DIRECTIONS FOR THIS TASK: From the listing below, pull each line that includes "computer".

************

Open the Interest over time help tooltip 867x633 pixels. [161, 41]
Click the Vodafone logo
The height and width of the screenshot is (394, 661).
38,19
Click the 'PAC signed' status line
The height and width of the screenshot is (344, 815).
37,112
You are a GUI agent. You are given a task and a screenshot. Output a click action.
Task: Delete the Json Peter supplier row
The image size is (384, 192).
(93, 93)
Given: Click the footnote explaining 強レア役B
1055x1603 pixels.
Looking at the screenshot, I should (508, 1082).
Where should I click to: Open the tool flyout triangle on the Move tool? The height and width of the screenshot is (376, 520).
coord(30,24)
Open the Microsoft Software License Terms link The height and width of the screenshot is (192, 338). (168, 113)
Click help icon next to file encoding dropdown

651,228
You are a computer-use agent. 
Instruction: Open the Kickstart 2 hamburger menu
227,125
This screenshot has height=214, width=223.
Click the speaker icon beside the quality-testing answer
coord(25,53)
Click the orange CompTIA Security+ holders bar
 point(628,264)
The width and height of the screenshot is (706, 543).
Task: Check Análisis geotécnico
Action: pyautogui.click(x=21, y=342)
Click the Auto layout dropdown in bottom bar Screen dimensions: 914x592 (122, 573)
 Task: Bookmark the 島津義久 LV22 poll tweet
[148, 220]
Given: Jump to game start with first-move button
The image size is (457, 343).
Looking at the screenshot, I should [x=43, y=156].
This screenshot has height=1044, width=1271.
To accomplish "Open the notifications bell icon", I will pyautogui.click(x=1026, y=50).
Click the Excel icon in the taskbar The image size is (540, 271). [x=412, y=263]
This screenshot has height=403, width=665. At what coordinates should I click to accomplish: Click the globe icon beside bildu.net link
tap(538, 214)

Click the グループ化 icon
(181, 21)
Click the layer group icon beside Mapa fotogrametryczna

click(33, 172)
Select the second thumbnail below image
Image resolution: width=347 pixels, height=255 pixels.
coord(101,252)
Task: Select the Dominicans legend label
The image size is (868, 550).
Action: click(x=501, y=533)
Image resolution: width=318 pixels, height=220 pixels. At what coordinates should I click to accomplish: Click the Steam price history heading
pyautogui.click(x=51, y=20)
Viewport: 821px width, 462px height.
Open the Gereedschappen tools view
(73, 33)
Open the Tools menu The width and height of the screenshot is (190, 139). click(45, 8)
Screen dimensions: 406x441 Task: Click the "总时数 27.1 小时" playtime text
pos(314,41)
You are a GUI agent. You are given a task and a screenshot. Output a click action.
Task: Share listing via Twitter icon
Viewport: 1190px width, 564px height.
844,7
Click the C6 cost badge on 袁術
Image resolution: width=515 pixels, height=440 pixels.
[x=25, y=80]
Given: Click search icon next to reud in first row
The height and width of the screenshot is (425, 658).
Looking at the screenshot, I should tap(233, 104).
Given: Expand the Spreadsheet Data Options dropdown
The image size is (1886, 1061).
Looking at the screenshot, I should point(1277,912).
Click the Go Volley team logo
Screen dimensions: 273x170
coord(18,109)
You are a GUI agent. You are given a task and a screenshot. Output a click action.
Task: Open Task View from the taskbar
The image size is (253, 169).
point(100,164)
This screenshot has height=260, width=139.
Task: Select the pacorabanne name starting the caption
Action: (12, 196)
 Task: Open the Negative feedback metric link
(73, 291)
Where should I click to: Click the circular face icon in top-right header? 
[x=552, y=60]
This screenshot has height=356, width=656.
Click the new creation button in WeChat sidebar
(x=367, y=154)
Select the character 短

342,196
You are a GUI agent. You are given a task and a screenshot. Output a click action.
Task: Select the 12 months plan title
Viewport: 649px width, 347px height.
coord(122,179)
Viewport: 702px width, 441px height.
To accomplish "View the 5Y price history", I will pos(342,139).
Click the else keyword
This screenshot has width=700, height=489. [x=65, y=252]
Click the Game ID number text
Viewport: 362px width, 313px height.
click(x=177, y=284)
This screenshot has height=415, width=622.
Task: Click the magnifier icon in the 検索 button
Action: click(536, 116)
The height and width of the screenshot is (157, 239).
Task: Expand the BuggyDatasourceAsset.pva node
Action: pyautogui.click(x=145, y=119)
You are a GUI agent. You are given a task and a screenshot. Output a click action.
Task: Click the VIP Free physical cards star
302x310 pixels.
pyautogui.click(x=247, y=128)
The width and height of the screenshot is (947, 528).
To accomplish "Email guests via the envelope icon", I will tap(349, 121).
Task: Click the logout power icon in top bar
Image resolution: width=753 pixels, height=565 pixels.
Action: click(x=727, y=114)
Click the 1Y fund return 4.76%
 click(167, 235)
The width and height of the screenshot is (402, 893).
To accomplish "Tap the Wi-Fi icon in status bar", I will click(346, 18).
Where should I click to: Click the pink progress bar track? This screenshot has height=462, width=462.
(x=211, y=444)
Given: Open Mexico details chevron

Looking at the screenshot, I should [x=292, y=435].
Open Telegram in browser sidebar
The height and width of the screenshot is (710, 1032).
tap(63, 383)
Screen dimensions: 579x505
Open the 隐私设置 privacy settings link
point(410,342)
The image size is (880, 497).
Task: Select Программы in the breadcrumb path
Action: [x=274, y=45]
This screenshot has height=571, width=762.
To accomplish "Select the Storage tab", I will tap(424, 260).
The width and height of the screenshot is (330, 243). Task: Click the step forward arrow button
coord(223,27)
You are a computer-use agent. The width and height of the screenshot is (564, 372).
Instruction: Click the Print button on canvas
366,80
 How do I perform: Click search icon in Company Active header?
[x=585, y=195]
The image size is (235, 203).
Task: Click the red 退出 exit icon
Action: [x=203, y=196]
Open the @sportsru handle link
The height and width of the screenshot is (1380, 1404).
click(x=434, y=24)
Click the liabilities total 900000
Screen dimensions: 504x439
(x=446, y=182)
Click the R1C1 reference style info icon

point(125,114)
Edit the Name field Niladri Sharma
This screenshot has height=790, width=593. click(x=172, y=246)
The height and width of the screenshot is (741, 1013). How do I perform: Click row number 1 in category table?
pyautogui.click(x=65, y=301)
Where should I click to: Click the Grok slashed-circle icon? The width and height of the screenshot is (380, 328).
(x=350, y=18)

************

WRITTEN SOLUTION:
You are a computer-use agent. 
You are a computer-use agent. The width and height of the screenshot is (564, 372).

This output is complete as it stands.